Challenges between family dogs can include blocking access to a bed or crate; lying on or in front of a couch or chair (blocking access); shoving past the other dog to get out or in a door or car first (doggie doors); stealing the other dog’s food, biscuits, toys, or chews; using halls, doorways, and steps to control the other dog and his access to areas or to escape from them; ritualized displays, including when the challenger approaches the other dog nose to shoulder; staring; bullying or pushy behavior; vocalizing; frank aggression.
Basket muzzle training is important in maintaining a safe environment. All dogs should be conditioned to wear a muzzle, and that will require patience and practice. Muzzling is not meant to be a punishment. Look at muzzle training as a predictor of peace in your home. When your dogs are ready to be reintroduced, the muzzles will help to do that safely.

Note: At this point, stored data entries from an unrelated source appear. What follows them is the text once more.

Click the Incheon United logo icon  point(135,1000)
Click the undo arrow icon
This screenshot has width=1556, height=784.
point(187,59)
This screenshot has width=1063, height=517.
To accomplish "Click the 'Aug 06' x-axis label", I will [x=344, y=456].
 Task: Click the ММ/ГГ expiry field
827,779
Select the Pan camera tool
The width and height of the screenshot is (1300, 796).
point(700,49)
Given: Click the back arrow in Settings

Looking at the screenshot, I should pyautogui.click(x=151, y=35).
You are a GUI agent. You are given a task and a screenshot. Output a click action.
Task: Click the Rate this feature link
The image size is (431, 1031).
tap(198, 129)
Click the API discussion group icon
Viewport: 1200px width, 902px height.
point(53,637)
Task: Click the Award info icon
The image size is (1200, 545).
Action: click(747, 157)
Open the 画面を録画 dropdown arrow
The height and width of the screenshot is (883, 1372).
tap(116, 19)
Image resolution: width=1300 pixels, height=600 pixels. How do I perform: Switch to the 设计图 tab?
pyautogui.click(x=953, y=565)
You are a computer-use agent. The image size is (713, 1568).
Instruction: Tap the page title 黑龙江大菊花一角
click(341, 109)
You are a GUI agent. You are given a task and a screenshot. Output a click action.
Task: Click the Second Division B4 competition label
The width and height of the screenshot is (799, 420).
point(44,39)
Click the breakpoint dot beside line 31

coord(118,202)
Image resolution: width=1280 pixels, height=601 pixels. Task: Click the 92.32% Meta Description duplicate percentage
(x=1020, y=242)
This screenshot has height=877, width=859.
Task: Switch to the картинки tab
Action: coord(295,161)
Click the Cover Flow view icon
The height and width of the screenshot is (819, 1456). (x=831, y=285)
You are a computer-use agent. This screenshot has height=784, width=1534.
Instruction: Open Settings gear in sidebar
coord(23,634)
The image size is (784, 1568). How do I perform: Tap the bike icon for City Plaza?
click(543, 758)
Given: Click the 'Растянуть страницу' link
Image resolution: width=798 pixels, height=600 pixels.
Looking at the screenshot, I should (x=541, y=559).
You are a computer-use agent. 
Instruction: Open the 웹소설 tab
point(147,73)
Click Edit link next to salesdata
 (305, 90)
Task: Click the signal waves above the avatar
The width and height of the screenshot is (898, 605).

It is important to attempt to determine which is the victim dog (the one which exhibits defensive aggression) and the aggressor (the one which is offensively aggressive). Behavior modification can be very helpful even without correct identification of victims versus aggressors, but it is helpful. You will be much more successful in preventing, anticipating, and fixing the problematic interactions if you understand each dog’s relative role. It is important to remember that to a dog, the best defense is to be offensive.
If you have more than two dogs, one dog might take on the role of the mediator dog. The mediator might be watchful of the other dogs and choose to accompany one dog. The mediator might try to separate the two dogs, often blocking the view of the two problem dogs. In addition, female dogs are more likely to become aggressive with each other than male dogs.
It is very useful to implement a positive reinforcement and a learn-to-earn system, redirecting your dog with a look-and-focus cue, touch, or other alternative. Go-to-spot or mat training will help your dogs to relax.
Aggression between household dogs is managed by recognizing and when possible avoiding triggers and by controlling the behavior of both dogs through training based on positive reinforcement. Anticipating what could happen or likely will happen between your dogs is key to the effectiveness of the behavior treatment plan. The diligence and ability of the owners to follow the plan is also imperative. It takes compliance and effort. It is also important for owners to have realistic goals. There is hope, and there are many success stories!